§ **WHAT THIS TASK INVOLVES**
Rewrite the vintage-time text, everything from "But here it" down to "who have nothing?", and swap "weakly" for "frail".

§ **READING TEXT**
====

But here it is an article of faith that the perfume of the must is the best medicine, and people bring weakly children to tread the grapes and remain in the tinaia to breathe the fume-laden air and eat of the fresh fruit; for at vintage-time no peasant or padrone refuses grapes to anyone who asks. They say that il buon Dio has given them plenty, and why should they in their turn not give to those who have nothing?

I suppose this universal readiness to give is one reason why there is so little stealing here. You see vines full of fruit close to the roads, and quite unprotected by any sort of fence, and yet no one of the country-side ever takes them. There are, it is true, certain malfamati villages, whose inhabitants have the reputation of thieves, and against these, and pilferers from the large towns, the vineyards are guarded by men armed with guns, with which they keep popping the night through. At times you see twenty or thirty poor people standing quietly looking on, until called up to receive their dole of grapes, with which they go away happy, with their graceful ‘Dio ve ne renda merito’. At home they will mix water with the must they squeeze out of their basket or apronful of such ungrudged gifts, and make mezzo vino, or acquavello (water and wine fermented together), for the winter.

====

§ **RECORDED DATA**
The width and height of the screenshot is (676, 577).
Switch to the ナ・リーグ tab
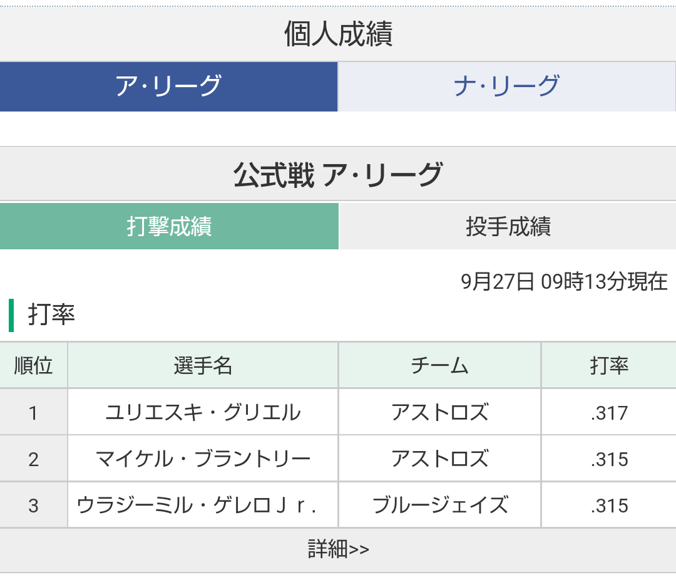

====

§ **TASK RESULT**
But here it is an article of faith that the perfume of the must is the best medicine, and people bring frail children to tread the grapes and remain in the tinaia to breathe the fume-laden air and eat of the fresh fruit; for at vintage-time no peasant or padrone refuses grapes to anyone who asks. They say that il buon Dio has given them plenty, and why should they in their turn not give to those who have nothing?